From Wikipedia, the free encyclopedia
Rainier cherry
Rainier cherries from the state of Washington, USA
SpeciesPrunus avium
BreederHarold Fogle
OriginWashington State University, in 1952
Branch of a Rainier cherry tree

Rainier (/rˈnɪər/ ray-NEER) is a cultivar of cherry. It was developed in 1952 at Washington State University by Harold Fogle, and named after Mount Rainier. It is a cross between the Bing and Van cultivars.[1]

Rainiers are considered a premium type of cherry. They are sweet with a thin skin and thick creamy-yellow flesh. The cherries are susceptible to temperature, wind, and rain, and the flesh is generally more watery than other sweet cherries.[2]

Rainiers are grown mainly in the Northwestern United States region, in the states of Oregon, Washington, Idaho, Montana, Utah, and Wyoming. Washington state is the top producer.[3]

Plant facts[edit]

The standard rootstock for the Rainier cherry is the Mazzard cherry, a wild or seedling sweet cherry used as grafting stock. Mature Rainier trees reach a height of 30 to 35 feet and are widely adaptable to various soil types. Trees should be well spaced to provide maximum sun exposure for individual branches, ensuring fully developed, sweet, ripe fruit at harvest time. Rainiers will produce fruit in 3 to 5 years, with a bloom period in early April. The creamy light yellow to medium yellow-orange fruit develops a red blush and is ready to harvest from late June through early July. Rainier cultivars require pollination. Typical pollenizers are the Bing, Van, Lapins, Black Tartarian, and Lambert cultivars. Rainiers grow best in USDA Zones 4–9.[4] It is one of the most cold-hardy sweet cherries.

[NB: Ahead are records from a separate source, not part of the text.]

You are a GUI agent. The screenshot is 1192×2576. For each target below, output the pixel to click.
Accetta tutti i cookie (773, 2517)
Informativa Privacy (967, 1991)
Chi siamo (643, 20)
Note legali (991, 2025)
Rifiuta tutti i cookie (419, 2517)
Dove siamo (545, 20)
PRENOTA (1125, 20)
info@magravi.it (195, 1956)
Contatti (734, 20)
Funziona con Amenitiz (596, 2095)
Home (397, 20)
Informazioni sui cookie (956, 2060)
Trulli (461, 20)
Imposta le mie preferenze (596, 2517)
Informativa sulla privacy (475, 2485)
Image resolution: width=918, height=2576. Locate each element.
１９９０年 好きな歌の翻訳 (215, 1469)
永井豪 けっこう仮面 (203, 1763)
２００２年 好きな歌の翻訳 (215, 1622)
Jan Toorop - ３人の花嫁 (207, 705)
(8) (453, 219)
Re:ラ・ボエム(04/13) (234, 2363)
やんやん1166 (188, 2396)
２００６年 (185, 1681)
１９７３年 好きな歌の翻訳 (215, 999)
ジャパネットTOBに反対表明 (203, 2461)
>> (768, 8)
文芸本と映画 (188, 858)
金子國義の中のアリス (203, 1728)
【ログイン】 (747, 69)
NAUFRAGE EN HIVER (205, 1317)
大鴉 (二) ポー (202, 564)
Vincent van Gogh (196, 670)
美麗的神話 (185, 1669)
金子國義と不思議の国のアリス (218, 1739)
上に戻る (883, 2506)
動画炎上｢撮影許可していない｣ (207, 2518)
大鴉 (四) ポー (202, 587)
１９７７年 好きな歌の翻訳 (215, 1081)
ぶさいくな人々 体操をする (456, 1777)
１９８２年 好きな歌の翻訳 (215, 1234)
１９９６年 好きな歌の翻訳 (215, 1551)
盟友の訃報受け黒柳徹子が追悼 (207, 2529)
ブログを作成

  1. ^ "If it's July, it must be time for those golden Rainier cherries". Christian Science Monitor. ISSN 0882-7729. Retrieved 2023-09-06.
  2. ^ Chou, Hsiao-Ching (2001-06-23). "Rainier Cherries are the Peak of the Crop". Seattle P-I.
  3. ^ https://magazine.wsu.edu/2019/08/02/rainier-cherries/
  4. ^ "Rainier Cherry Tree". fast-growing-trees.com. Retrieved 8 January 2017.